High-resolution mapping of the bolting gene B of sugar beet.

Authors:
A. El-Mezawy, F. Dreyer, G. Jacobs, C. Jung
Year of publication:
2002
Volume:
105
Issue:
1
Issn:
0040-5752
Journal title abbreviated:
THEOR APPL GENET
Journal title long:
Theoretical and applied genetics
Impact factor:
3.926
Abstract:
Sugar beet ( Beta vulgaris L.) is a biennial species. Shoot elongation (bolting) starts after a period of low temperature. The dominant allele of locus B causes early bolting without cold treatment. This allele is abundant in wild beets whereas cultivated beets carry the recessive allele. Fifteen AFLP markers, tightly linked to the bolting locus, have been identified using bulked segregant analysis. The F(2)-population consisted of 2,134 individuals derived after selfing a single F(1)-plant ( Bb). In a first step, a linkage map was established with 249 markers based on 775 F(2)-individuals with a coverage of 822.3 cM. The loci are dispersed over nine linkage groups corresponding to the haploid chromosome number of Beta species. Seventeen marker loci were placed at a distance less than 3.2 cM around the bolting gene. In a second step, four of those markers most closely linked to B were mapped with the entire F(2)-population.

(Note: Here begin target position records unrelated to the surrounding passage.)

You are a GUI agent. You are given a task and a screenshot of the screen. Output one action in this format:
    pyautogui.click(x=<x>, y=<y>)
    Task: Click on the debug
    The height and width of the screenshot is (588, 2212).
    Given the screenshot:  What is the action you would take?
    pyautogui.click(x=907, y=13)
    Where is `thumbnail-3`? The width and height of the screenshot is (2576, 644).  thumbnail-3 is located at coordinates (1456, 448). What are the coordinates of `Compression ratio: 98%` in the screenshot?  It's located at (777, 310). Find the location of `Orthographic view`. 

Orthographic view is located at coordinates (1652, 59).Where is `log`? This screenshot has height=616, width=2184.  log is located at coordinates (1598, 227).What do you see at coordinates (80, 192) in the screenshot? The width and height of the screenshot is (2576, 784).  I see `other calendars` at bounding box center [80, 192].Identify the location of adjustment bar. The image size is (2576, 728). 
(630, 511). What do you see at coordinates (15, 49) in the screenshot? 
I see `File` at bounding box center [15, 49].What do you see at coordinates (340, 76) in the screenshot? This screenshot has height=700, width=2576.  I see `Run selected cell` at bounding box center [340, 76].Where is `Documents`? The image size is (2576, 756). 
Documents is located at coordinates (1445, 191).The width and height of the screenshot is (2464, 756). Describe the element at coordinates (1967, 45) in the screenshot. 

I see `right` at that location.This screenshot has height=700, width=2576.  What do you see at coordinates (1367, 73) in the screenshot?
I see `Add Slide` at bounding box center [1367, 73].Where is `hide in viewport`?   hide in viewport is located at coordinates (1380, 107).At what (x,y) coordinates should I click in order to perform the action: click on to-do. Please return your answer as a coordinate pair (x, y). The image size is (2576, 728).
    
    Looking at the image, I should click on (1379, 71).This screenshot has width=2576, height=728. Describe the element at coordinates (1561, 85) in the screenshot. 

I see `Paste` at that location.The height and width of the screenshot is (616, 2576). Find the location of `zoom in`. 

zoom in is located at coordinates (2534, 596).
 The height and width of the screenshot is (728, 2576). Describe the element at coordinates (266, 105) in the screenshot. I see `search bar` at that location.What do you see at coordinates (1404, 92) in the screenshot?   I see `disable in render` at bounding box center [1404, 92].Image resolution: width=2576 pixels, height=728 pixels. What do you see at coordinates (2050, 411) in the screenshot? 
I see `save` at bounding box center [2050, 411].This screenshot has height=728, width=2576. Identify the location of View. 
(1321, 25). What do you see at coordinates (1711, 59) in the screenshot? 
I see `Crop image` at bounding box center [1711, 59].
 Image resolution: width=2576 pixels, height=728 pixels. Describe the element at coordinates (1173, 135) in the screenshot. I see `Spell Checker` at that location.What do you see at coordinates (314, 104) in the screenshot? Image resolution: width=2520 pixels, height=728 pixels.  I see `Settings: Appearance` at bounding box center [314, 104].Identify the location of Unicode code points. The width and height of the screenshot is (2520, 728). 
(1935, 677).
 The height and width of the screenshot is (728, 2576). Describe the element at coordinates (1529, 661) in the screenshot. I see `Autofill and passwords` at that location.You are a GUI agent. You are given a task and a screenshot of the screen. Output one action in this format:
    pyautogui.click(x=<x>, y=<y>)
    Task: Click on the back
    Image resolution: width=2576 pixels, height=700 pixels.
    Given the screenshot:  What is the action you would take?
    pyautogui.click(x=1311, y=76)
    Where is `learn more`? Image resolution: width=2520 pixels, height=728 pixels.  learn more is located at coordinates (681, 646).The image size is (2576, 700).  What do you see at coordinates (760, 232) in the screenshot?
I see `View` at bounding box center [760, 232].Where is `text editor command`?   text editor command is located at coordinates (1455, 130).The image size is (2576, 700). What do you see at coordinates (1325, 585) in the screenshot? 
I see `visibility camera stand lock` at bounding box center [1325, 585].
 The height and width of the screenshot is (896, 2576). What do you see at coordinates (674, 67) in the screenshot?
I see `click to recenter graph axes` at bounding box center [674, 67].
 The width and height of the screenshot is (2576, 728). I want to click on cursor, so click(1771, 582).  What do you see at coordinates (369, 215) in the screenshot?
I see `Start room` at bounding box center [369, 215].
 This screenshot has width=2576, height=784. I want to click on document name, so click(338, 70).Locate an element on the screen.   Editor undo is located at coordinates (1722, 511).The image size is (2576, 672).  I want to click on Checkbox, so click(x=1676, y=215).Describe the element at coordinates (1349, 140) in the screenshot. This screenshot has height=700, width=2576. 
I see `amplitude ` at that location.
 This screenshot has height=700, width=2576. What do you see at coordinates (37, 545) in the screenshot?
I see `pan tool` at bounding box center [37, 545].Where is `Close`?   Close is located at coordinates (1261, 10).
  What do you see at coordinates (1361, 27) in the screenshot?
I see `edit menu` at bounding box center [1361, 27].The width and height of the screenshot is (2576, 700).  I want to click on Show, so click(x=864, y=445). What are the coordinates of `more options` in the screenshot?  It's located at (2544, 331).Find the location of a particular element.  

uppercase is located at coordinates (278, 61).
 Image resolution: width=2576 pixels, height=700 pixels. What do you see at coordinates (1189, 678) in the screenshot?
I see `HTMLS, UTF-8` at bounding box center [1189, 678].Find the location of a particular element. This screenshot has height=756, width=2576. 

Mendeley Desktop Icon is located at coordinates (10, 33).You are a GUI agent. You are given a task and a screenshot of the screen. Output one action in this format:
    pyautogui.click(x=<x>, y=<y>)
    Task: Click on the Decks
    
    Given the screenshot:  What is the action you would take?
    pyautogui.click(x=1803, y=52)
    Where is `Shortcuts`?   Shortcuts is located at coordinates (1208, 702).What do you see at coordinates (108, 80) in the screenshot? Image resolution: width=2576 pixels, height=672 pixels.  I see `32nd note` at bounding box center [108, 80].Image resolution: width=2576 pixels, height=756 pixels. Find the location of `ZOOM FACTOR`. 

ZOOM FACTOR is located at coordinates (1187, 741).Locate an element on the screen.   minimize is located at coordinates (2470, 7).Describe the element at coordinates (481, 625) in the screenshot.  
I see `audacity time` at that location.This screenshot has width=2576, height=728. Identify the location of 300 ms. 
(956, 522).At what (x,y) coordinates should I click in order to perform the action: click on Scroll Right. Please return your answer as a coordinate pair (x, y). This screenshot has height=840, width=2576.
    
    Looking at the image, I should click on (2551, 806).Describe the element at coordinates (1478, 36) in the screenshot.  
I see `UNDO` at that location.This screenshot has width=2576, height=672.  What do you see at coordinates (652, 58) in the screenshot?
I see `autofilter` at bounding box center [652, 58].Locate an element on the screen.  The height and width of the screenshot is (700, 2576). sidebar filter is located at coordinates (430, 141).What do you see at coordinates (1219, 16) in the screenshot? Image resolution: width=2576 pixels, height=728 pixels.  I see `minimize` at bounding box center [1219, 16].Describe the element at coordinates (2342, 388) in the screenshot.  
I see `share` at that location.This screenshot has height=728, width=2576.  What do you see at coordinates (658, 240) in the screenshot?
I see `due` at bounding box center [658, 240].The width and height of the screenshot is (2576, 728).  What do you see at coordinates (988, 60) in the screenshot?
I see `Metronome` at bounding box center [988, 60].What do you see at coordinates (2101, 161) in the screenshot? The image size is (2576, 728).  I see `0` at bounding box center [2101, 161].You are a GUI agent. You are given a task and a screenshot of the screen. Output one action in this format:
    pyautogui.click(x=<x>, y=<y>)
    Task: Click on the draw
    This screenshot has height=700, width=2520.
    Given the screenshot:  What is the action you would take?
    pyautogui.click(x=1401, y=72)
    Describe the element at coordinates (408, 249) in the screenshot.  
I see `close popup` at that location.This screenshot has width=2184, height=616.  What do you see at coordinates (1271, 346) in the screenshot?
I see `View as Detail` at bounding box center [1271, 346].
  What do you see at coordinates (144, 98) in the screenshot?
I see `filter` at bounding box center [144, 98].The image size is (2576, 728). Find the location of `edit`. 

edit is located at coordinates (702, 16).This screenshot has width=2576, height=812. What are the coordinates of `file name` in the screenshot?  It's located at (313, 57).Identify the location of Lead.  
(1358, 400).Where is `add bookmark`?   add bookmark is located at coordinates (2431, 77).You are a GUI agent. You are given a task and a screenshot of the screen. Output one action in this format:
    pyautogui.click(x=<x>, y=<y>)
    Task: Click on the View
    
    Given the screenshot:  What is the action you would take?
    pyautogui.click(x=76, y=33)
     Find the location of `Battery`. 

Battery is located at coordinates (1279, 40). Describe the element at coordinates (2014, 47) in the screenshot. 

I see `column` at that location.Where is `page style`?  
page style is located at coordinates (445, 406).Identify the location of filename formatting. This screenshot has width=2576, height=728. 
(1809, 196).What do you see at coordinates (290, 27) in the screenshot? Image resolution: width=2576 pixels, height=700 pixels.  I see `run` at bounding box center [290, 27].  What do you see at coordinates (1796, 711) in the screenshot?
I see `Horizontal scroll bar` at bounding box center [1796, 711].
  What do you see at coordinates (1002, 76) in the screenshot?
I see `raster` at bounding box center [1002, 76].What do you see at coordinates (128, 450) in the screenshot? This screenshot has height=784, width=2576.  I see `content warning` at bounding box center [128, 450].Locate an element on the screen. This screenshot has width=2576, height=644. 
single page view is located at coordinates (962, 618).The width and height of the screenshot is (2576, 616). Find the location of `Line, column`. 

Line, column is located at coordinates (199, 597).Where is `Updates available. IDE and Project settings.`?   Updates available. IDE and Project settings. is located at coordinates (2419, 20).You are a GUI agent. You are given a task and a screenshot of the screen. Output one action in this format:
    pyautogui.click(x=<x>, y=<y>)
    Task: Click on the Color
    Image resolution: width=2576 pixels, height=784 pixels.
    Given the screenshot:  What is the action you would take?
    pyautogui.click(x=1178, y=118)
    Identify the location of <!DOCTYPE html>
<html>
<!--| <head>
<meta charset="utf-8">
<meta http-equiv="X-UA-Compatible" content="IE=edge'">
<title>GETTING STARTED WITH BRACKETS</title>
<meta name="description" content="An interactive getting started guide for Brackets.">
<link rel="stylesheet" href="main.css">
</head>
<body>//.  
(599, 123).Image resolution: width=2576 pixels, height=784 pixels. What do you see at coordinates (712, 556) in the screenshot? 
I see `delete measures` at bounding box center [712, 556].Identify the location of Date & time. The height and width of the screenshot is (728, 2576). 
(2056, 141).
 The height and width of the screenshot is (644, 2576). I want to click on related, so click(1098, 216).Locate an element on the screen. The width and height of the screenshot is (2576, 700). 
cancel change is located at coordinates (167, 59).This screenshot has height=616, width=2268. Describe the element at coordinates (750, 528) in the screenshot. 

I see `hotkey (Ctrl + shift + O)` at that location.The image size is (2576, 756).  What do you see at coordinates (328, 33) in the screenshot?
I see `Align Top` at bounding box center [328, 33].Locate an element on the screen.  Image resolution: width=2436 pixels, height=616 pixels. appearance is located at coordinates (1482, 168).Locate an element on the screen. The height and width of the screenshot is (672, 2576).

Two of the markers were mapped flanking the B gene at distances of 0.14 and 0.23 cM. The other two markers were mapped at a distance of 0.5 cM from the gene. The tight linkage could be verified by testing 88 unrelated plants from a breeding program. The closely linked markers will enable breeders to select for the non-bolting character without laborious test crossings. Moreover, these markers are being used for map-based cloning of the bolting gene.